> [Text block]:

David Cross – 17 April, 2012
It always helps in a review to get in that nicely weighted acerbic crack about what is wrong with the show, who should not be there and how the exhibition could so easily have been transformed by a startlingly obvious choice. Without this, there is the real risk of sparking in the reader a soporific inertia that can come with both too much positivity and the likelihood of never actually seeing the exhibition.
Melbourne
Angelica Mesiti, Charlie Sofo, Ross Manning, Katie Lee, Bennet Miller, Kate Mitchell
New 12
Curated by Jeff Khan
17 March - 20 May 2012
What is it about performance at the moment? Wedged in between Made Active: The Chartwell Show which has just opened at Auckland Art Gallery and Nothing Like Performance at Artspace, Sydney late last year, we have New 12 at ACCA in Melbourne, a show that in particular ways interrogates what could loosely be called ‘the performative mode’ as a key driver of contemporary art practice. Interestingly, as in the other two exhibitions, performance is framed here less as a genre (Performance with a large P) than as a fluid and discursive set of mechanisms imbricated through object and time-based media. As curator Jeff Khan outlines in his catalogue essay, the six Australian artists are united by a feeling of liveness that runs through their work, traces of movement combined with the potential for action. While the art speaks more to the potential for liveness and the dynamic interplay between audience member and assorted objects and environments, this exhibition drills into the rich seam of possibility taking place at the confluence of performance and assorted material and moving image forms.

> [Check your understanding]:
a) In the review of the New 12 exhibition, who curated the show?
b) Copy out the passage of the New 12 exhibition review starting at "David Cross –" and ending at "seeing the exhibition.".
c) Carry the review of the New 12 exhibition at ACCA further, picking up after its final sentence.

> [Provided data]:
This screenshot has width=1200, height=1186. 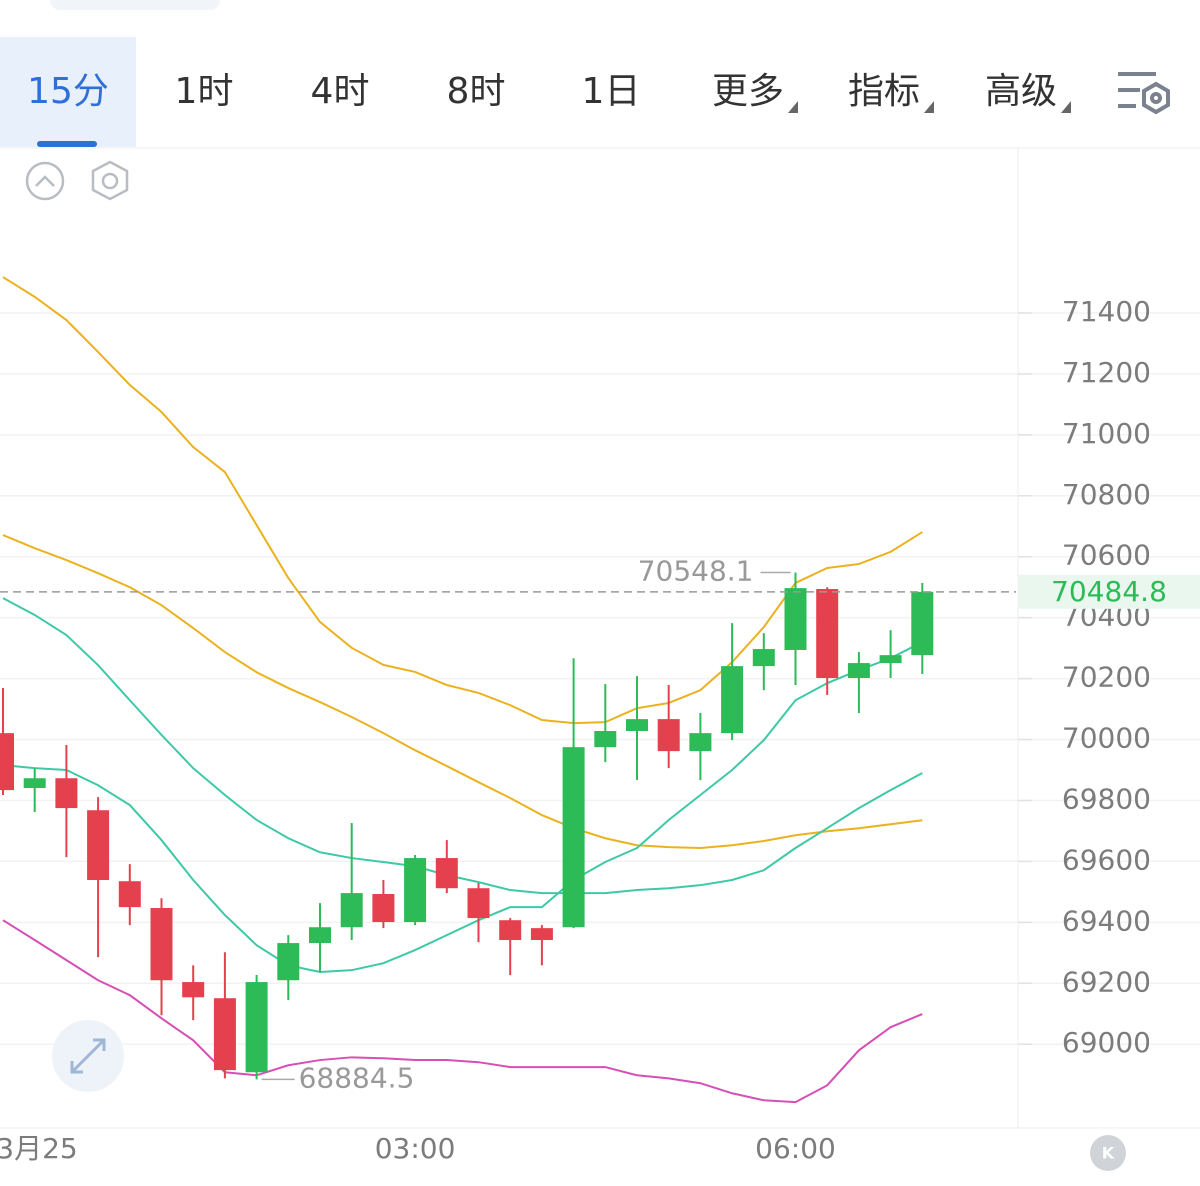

> [Answers to this exercise]:
a) Jeff Khan

b)
David Cross – 17 April, 2012
It always helps in a review to get in that nicely weighted acerbic crack about what is wrong with the show, who should not be there and how the exhibition could so easily have been transformed by a startlingly obvious choice. Without this, there is the real risk of sparking in the reader a soporific inertia that can come with both too much positivity and the likelihood of never actually seeing the exhibition.

c)
New is ACCA’s annual show of contemporary Australian art developed each time by an external curator. First established in 2003, New has been, it must be said, an uneven event in its ten-year history with many good individual works over that time but very few cohesive or considered curatorial statements. Too often it has felt like curators have attempted to break the next big thing at the expense of thinking through prospective alignments and relations across a suite of connected practitioners. Because of this they tend to have a palimpsest effect, each one writing over the next, with the result that you have to work painfully hard to remember which iteration was which. Granted, good work has a habit of standing out in any company, but there something to be said for inhabiting an exhibition and not having to completely re-calibrate the art radar as you turn each corner.
Against the grain, Khan has sought to make an exhibition of myriad parts that at the same time has a strong - but not didactic - armature. It is a very astute move. For perhaps the first time (at least in the past few iterations) New speaks to particular shared ideas expressed across a suitably expansive set of visual trajectories.
In a really resolved and consistent show it is a testament to Angelica Mesiti’s work Citizens’ Band that it more than holds its ground. Featuring a four screen projection that surrounds the viewer, Mesiti has filmed four expatriates from around the world performing a musical activity from their home country. A taxi driver whistling in a highly idiosyncratic style, an African woman drumming with her hands in the water of a Parisian public swimming pool, and a Mongolian playing the morin khur (horsehead fiddle) while throat singing on a corner in Newtown, Sydney, these activities might seem to be straightforward and literal documentary videos. But the immense beauty of the performers’ musical talent played out in seemingly incongruous and harsh surroundings, tips the work into a paen about cultural transplantation and the nourishment that only distinctive and locally vernacular musical forms can bring.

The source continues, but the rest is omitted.